What is cloud hosting? If you run a website, there are two types of cloud computing you might have found out about: cloud servers and cloud-based content delivery systems (CDNs). What exactly are they, just how do they work, and what benefits do they bring? So what’s a cloud server like in practice?
It’s relatively easy to join up to cloud services and find out for yourself. After the server’s created, you can configure it in the most common way (as being a physical server) with software like WHM and cPanel-or nevertheless, you wish. If you decide you no want your server you can destroy it in the same way easily much longer, and you merely purchase what you’ve used (an hourly rate for the server and a per GB rate for the bandwidth).
It’s extremely simple to use. Despite having only previous experience of shared hosting and no previous experience of WHM whatsoever, I had this website up and running on a Storm cloud server in a couple of hours. Photos: Liquid Web’s Storm on Demand gives you to create a cloud server in a matter of minutes, simply by ticking a few boxes.
Every aspect of the service is pay-as-you-go. It’s user friendly even though you have little if any experience of setting up or handling dedicated servers. Cloud servers or digital servers? How do cloud servers work? The important thing to keep in mind is that “cloud server” is actually a marketing term rather than a technical explanation or description.

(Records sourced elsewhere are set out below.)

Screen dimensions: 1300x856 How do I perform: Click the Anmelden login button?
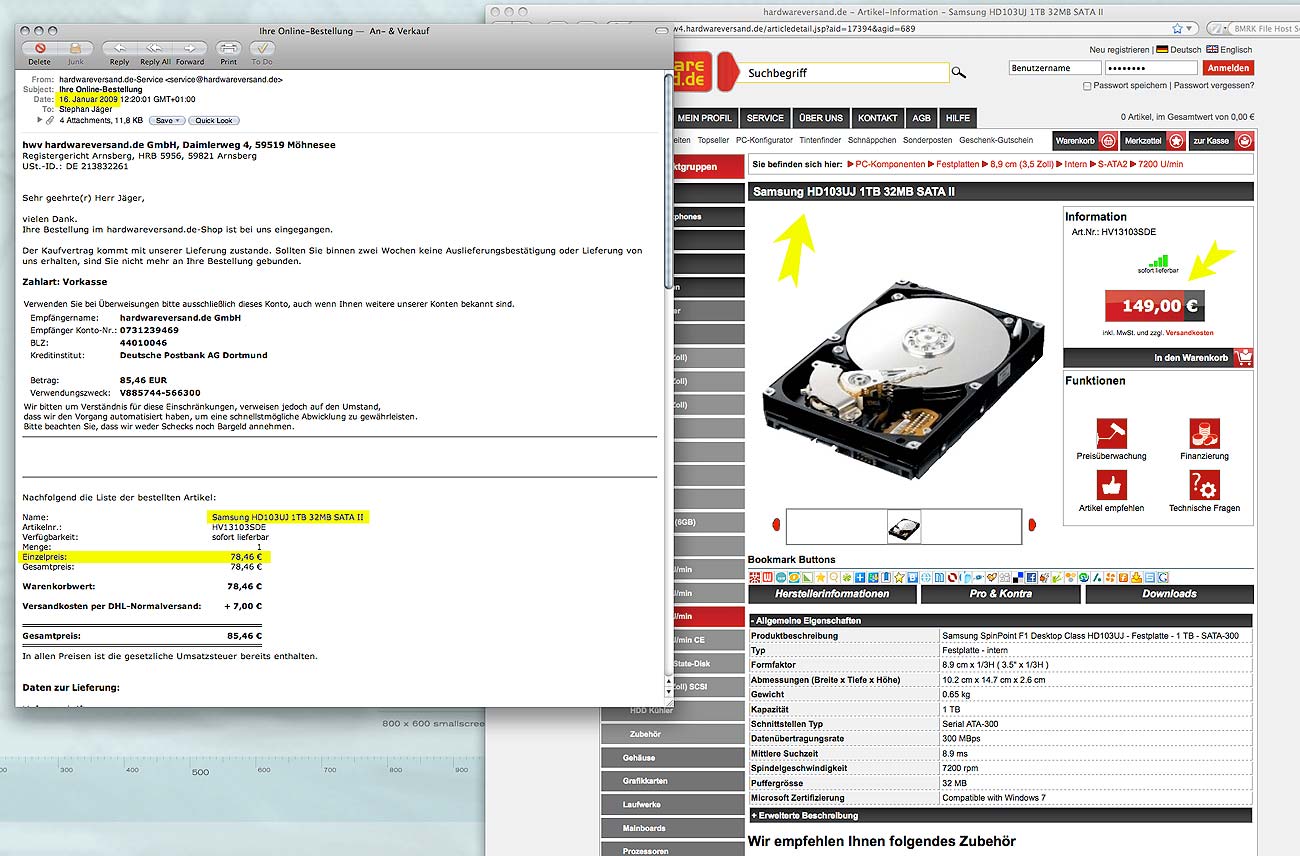point(1227,68)
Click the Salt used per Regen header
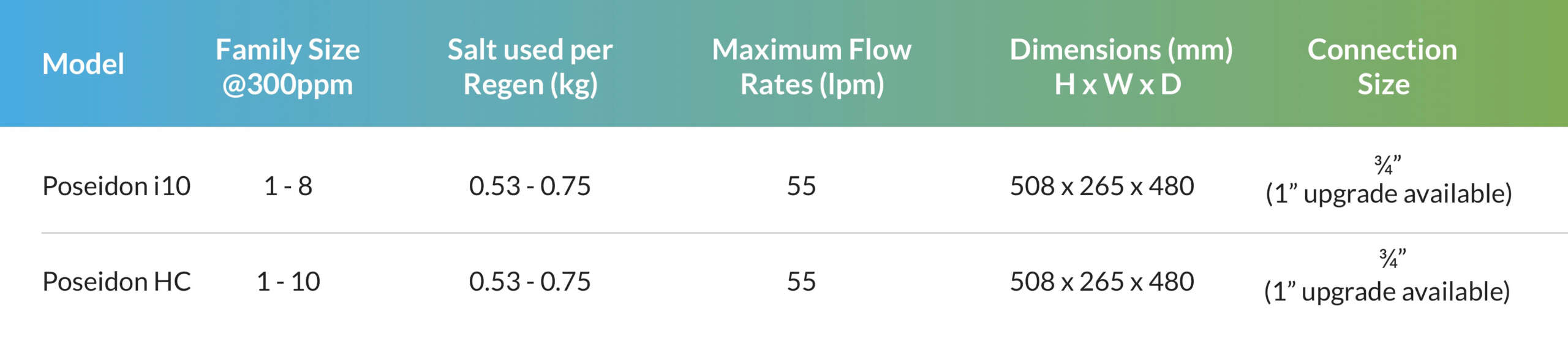The width and height of the screenshot is (1568, 339). coord(530,67)
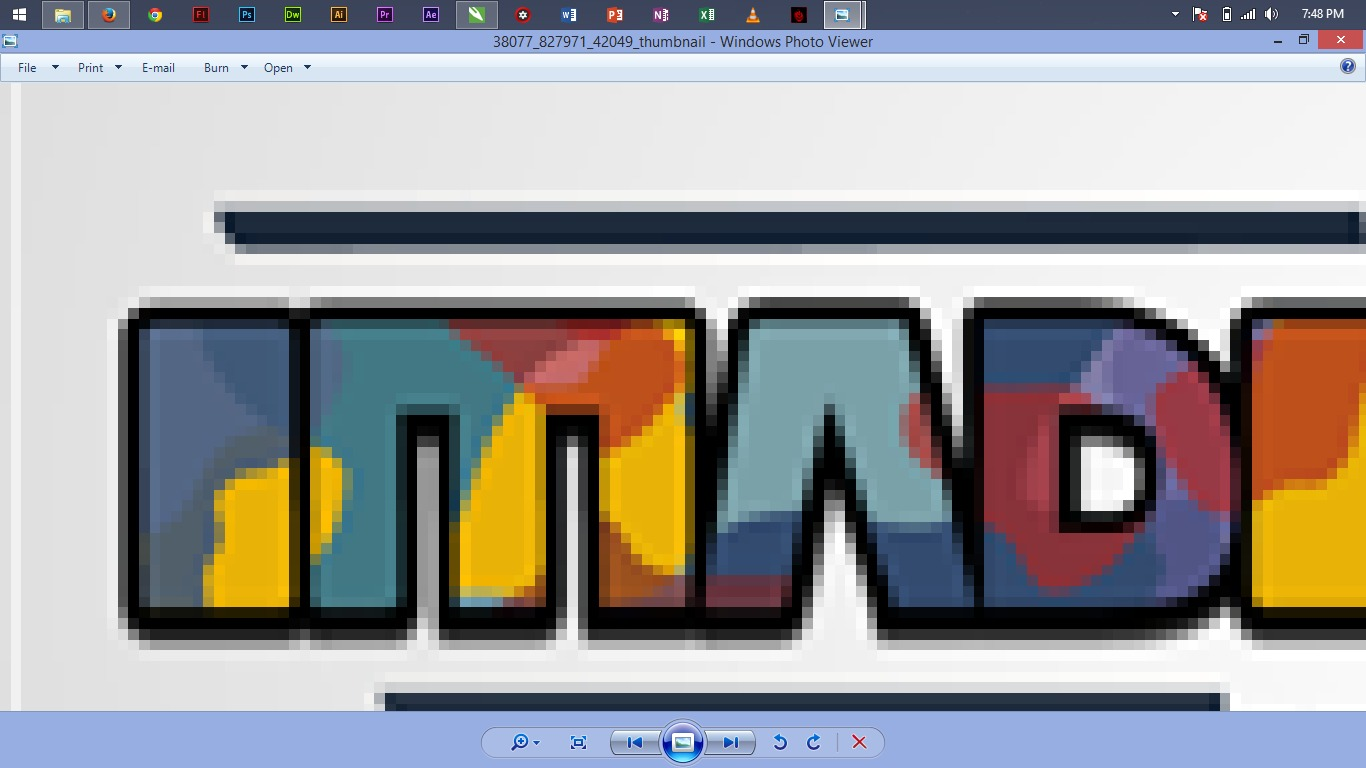1366x768 pixels.
Task: Go to the next image
Action: click(730, 742)
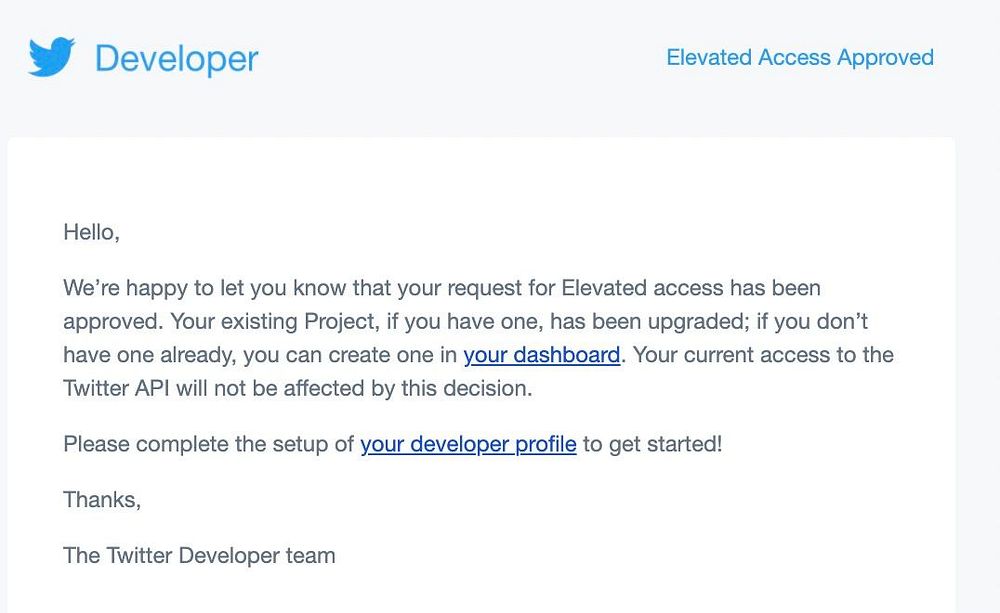Click the 'Hello,' greeting line

(91, 232)
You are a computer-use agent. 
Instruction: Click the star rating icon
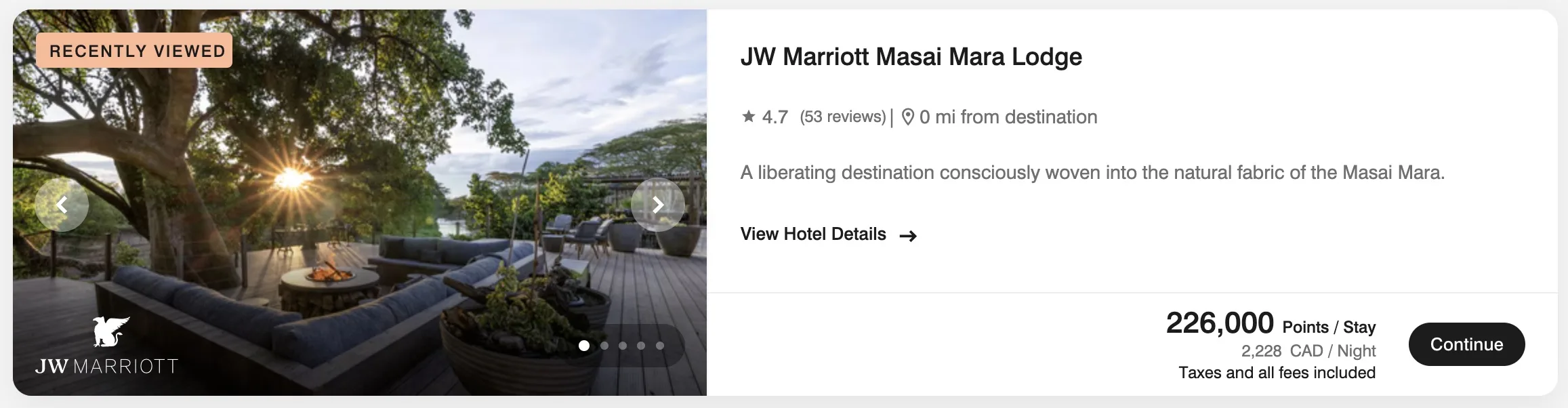pyautogui.click(x=748, y=117)
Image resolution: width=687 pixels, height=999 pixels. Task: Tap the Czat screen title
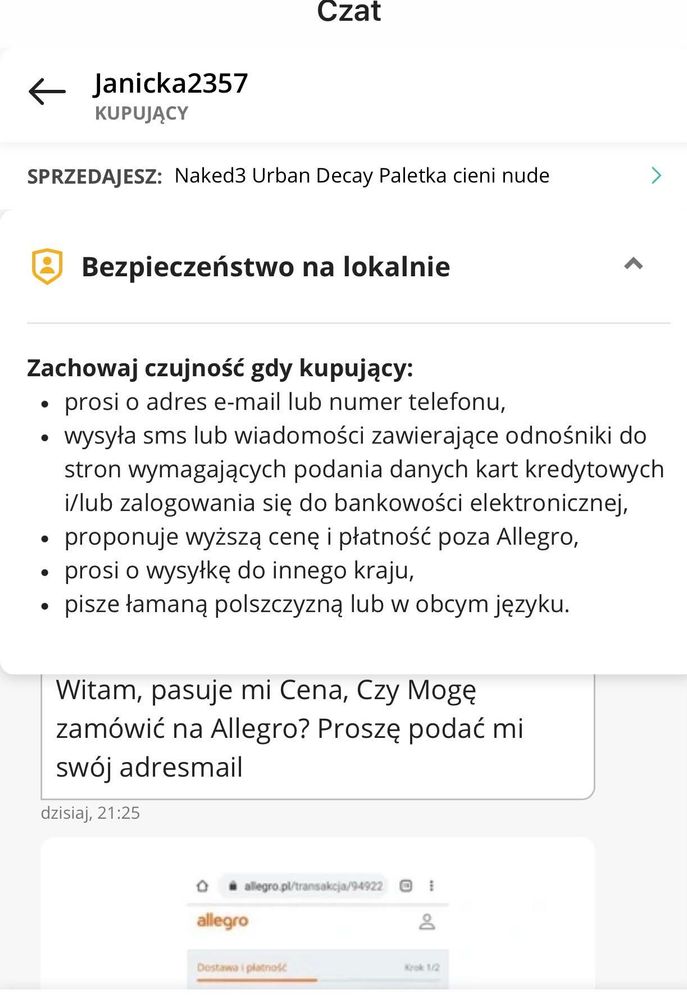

Hosting products described as “cloud servers” are generally virtual slices of large, physical servers running what’s called virtualization software(the most common types being VMware and Xen hypervisor for Linux and Microsoft Hyper-V for Windows). In other words, they may be effectively “virtual servers” (completely independent digital machines) operating on a genuine, physical server. How is that different from shared enviroment?
The digital servers are essentially unbiased of one another (though they do use the same processors and memory), so you are not in danger from other people’s applications or websites. Your site can benefit hugely from cloud computing even though you don’t want to migrate it to a cloud server. Information-rich sites such as this one, with a lot of static content, typically use over 90 percent of their bandwidth portion up images (and other media) and CSS data files that probably don’t differ from one month to another.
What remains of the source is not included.